Keringat Dingin di Kaki Anak, Betulkah Itu Tanda Kelainan Jantung?

Keringat dingin di kaki selama ini diidentikkan dengan kelainan jantung.

Pexels
Kaki bayi. Ketika kaki anak teraba berkeringat dingin, sebaiknya periksakan ke dokter.
Rep: Rahma Sulistya Red: Reiny Dwinanda

REPUBLIKA.CO.ID, JAKARTA -- Selama ini, banyak orang tua meyakini bahwa keringat dingin di kaki menandai adanya kelainan jantung pada anaknya. Menurut dokter, kenyataannya tidak selalu seperti itu.

"Kaki dingin biasa terjadi pada anak, misalnya karena anak kurus atau kurang aktif," ujar dokter spesialis jantung dan pembuluh darah dari Heartology Cardiovascular Center, Dicky Armein Hanafy, dalam webinar, Sabtu (19/2/2022).

Dr Dicky menyarankan orang tua untuk memeriksakan anaknya ke dokter ketika mendapati kaki anaknya dingin. Namun, ia menyerukan untuk tidak panik.

Jika semua baik saat diperiksa, maka tidak perlu merasa kekhawatiran berlebih. Menurut dr Dicky, kemungkinan adanya suatu kelainan jantung itu sangat kecil.

"Walaupun begitu, ada juga beberapa kelainan jantung yang membuat tangan atau kaki jadi dingin," jelasnya.

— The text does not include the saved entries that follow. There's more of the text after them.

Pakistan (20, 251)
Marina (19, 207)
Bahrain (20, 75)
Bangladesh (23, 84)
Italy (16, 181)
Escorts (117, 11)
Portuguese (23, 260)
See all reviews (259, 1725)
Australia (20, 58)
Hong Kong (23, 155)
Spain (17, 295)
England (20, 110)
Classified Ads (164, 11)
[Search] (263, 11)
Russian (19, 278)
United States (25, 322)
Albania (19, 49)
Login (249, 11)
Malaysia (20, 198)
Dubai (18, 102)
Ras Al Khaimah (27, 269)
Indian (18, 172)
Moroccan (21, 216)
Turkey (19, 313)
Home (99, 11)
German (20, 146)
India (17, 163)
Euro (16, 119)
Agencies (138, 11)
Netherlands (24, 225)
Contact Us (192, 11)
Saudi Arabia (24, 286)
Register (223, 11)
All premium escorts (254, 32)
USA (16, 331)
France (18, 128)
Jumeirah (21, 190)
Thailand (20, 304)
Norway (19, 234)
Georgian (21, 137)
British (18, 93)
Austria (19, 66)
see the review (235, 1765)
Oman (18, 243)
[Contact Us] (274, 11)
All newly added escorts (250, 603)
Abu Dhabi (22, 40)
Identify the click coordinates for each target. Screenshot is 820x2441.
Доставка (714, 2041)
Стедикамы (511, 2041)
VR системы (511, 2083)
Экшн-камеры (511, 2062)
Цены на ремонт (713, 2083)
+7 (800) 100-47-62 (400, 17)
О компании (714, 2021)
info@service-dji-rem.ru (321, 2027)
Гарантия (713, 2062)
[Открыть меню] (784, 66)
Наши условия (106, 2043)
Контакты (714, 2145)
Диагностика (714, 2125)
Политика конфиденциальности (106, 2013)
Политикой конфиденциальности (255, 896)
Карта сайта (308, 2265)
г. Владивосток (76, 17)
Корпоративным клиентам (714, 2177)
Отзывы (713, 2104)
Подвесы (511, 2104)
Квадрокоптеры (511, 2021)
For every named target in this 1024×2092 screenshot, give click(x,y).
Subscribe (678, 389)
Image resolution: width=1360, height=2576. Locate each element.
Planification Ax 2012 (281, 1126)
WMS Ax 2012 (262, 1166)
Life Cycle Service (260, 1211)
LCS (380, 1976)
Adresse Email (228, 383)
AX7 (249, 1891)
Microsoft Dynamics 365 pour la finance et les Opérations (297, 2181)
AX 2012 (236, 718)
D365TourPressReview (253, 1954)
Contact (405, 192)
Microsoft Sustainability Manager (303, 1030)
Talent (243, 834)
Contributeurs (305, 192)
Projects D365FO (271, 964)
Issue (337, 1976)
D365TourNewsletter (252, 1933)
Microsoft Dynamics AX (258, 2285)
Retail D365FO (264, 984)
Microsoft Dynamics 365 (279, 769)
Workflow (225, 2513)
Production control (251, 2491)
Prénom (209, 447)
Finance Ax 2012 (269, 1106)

Jika memang ada kelainan, maka anak harus segera diterapi. Persoalannya, menurut dr Dicky, asuransi kesehatan di Indonesia, termasuk BPJS Kesehatan, masih belum menanggung penyakit kelainan jantung ini karena dianggap sebagai kelainan bawaan.

"Itu hal yang menurut saya kurang baik untuk asuransi di Indonesia," kata dr Dicky seraya menyebut hanya RS Jantung Harapan Kita dan RSUPN Cipto Mangunkusumo yang bisa menangani kelainan jantung bawaan pada anak.

Salah satu tindakan yang dilakukan untuk kelainan irama jantung (aritmia) adalah pemasangan alat pacu jantung permanen. Permanent pacemaker (PPM) saat ini sudah ada yang ukurannya lebih kecil dan tanpa kabel (leadless pacemaker).

Baca Juga

Dr Dicky mengatakan, dokter akan menjelaskan manfaat dan risiko dari pemasangan alat tersebut sebelum tindakan. Jika alat tidak dipasang, tumbuh kembang anak bisa terganggu, misalnya, anak jadi kurang mampu dalam belajar.

Menurut dr Dicky, risiko utama jika alat tidak dipasang ialah anak bisa meninggal. Memasang alat pacu jantung dapat menekan risiko tersebut.

"Memang meninggal di tangan Allah, kita kan hanya bisa lihat statistik, bahwa pasien dengan kelainan begini kalau tidak dipasang alat pacu jantung, ada sekian persen yang mengalami kematian. Nah itu yang kita hindari, namanya juga kita usaha kan,” ucap dr Dicky.

Menurut dr Dicky, gangguan irama jantung akibat aritmia juga ada yang bisa disembuhkan. Misalnya dengan teknik ablasi.

"Umumnya pasien yang sudah sembuh dengan ablasi tidak memerlukan pemeriksaan rutin," tuturnya.

Sementara itu, anak yang dipasang alat pacu jantung harus dipantau setiap enam bulan. Umumnya, alat harus diganti setiap 10 tahun.

"Karena alat itu buatan manusia, bisa ada kemungkinan malafungsi, pergeseran kabel, atau baterainya habis, jelas dr Dicky.